Leinsoo A T, Shaskol'skii B L, Dement'eva E I, Gryadunov D A, Kubanov A A, Chestkov A V, Obraztsova O A, Shpilevaya M V, Deryabin D G
V. A. Engelhardt Institute of Molecular Biology, Russian Academy of Sciences, Moscow, Russia.
State Research Center of Dermatovenerology and Cosmetology, Ministry of Health of the Russian Federation, Moscow, Russia.
Bull Exp Biol Med. 2017 Nov;164(1):54-60. doi: 10.1007/s10517-017-3925-5. Epub 2017 Nov 10.
We developed a multiplexed DNA microarray-based assay allowing identification of 12 causative agents of reproductive tract infections with the simultaneous detection of 47 genetic determinants of resistance to antimicrobial substances. The microarray was tested on 93 isolates of Neisseria gonorrhoeae, 32 isolates of Treponema pallidum and 29 samples of Ureaplasma spp./Mycoplasma spp. The N. gonorrhoeae isolates had multiple mutations in the penA, ponA, rpsJ, gyrA, parC, and mtrR genes; their prognostic value significantly increased when combinations of mutations were detected. In the analyzed T. pallidum isolates, single A2058G substitution in the 23S rRNA gene responsible for macrolide resistance was found. DNA sequences of Ureaplasma spp./Mycoplasma spp. were determined as wild type, which was not fully consistent with the results of analysis of their antimicrobial susceptibility.

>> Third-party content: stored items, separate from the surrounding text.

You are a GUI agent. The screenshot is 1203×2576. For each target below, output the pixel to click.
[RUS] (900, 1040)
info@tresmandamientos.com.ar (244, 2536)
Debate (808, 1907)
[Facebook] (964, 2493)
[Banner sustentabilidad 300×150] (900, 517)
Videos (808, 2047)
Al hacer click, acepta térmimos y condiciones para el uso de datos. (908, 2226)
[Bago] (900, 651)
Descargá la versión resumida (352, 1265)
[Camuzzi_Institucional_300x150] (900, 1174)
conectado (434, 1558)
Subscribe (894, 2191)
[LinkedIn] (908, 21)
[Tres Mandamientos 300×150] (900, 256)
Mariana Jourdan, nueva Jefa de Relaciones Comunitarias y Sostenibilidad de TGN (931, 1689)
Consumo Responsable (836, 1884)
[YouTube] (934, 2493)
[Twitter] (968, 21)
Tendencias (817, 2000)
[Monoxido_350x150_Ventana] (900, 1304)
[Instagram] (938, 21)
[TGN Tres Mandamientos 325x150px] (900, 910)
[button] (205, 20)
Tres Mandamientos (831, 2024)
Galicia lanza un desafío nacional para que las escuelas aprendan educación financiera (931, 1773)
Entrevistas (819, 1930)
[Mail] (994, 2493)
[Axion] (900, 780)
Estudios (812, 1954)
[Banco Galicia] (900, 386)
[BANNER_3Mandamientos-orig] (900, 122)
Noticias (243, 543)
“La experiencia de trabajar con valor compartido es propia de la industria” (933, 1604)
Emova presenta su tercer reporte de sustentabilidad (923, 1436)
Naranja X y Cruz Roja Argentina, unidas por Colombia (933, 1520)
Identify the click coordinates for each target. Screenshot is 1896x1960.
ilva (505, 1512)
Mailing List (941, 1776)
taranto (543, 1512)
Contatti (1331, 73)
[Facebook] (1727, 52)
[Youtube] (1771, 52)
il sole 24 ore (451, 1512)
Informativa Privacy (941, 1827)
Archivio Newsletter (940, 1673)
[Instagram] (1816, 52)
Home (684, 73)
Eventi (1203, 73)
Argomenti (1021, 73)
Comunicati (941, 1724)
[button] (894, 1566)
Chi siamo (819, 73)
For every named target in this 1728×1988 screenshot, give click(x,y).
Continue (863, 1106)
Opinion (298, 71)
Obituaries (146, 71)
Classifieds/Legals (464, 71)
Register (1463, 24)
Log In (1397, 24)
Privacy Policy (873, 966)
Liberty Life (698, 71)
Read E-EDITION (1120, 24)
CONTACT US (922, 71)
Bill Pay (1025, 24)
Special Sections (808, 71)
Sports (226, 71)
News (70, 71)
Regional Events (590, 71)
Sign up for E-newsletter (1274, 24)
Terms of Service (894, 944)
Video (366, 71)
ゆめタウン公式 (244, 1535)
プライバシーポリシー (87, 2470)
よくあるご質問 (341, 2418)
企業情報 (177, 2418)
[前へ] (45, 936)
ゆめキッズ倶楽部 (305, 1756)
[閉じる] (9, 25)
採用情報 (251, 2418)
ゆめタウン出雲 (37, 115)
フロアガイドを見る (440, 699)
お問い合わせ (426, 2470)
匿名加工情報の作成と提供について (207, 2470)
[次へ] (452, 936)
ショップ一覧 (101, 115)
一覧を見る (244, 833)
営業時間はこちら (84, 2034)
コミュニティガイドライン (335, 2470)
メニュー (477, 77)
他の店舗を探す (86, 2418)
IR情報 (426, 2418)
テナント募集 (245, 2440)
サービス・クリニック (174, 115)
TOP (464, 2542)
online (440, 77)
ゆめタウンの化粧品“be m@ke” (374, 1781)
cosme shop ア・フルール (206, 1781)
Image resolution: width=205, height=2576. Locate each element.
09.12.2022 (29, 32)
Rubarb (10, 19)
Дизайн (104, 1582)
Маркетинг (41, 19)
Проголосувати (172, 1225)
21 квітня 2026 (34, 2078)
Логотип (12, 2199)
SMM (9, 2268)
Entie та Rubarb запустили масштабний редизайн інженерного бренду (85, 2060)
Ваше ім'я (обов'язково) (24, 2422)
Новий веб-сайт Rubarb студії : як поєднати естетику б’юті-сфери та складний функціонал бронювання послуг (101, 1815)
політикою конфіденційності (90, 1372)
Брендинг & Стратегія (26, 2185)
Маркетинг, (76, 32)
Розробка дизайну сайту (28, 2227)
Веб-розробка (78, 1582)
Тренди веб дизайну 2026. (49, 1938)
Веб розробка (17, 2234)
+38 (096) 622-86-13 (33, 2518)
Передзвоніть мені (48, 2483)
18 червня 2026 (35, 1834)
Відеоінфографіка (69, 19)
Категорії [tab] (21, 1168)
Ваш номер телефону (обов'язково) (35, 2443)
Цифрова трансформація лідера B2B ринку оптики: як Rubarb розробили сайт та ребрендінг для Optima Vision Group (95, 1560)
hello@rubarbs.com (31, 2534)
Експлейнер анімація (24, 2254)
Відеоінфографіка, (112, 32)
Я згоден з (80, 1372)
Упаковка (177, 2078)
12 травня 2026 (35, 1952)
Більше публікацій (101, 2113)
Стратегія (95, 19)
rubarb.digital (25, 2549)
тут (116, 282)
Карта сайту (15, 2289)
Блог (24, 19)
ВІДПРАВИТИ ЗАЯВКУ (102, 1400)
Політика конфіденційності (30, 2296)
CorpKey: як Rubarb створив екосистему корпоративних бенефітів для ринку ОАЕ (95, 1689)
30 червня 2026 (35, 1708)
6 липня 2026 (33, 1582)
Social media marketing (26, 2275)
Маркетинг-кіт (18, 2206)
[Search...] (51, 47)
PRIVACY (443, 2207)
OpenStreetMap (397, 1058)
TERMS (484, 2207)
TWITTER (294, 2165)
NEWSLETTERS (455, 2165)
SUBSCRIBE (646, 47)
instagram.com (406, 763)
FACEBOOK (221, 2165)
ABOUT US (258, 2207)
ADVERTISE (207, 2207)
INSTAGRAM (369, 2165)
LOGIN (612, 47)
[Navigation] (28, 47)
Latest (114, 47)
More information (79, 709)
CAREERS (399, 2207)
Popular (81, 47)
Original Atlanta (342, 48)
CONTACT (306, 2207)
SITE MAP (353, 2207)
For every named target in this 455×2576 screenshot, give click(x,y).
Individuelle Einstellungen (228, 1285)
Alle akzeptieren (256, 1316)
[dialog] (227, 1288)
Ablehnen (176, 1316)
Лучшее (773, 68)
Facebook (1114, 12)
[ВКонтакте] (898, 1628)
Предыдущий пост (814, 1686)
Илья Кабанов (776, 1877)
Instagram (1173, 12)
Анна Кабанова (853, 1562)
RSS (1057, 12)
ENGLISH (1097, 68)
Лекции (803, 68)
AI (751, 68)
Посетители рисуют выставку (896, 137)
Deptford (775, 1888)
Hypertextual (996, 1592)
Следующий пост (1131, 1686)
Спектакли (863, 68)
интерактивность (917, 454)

我们开发了一种基于多重DNA微阵列的检测方法,可鉴定12种生殖道感染病原体,同时检测47种对抗菌物质耐药的遗传决定因素。该微阵列在93株淋病奈瑟菌、32株梅毒螺旋体和29份解脲脲原体/支原体样本上进行了测试。淋病奈瑟菌分离株在penA、ponA、rpsJ、gyrA、parC和mtrR基因中存在多个突变;当检测到突变组合时,它们的预后价值显著增加。在所分析的梅毒螺旋体分离株中,发现23S rRNA基因中导致大环内酯耐药的单个A2058G替换。解脲脲原体/支原体的DNA序列被确定为野生型,这与它们的药敏分析结果并不完全一致。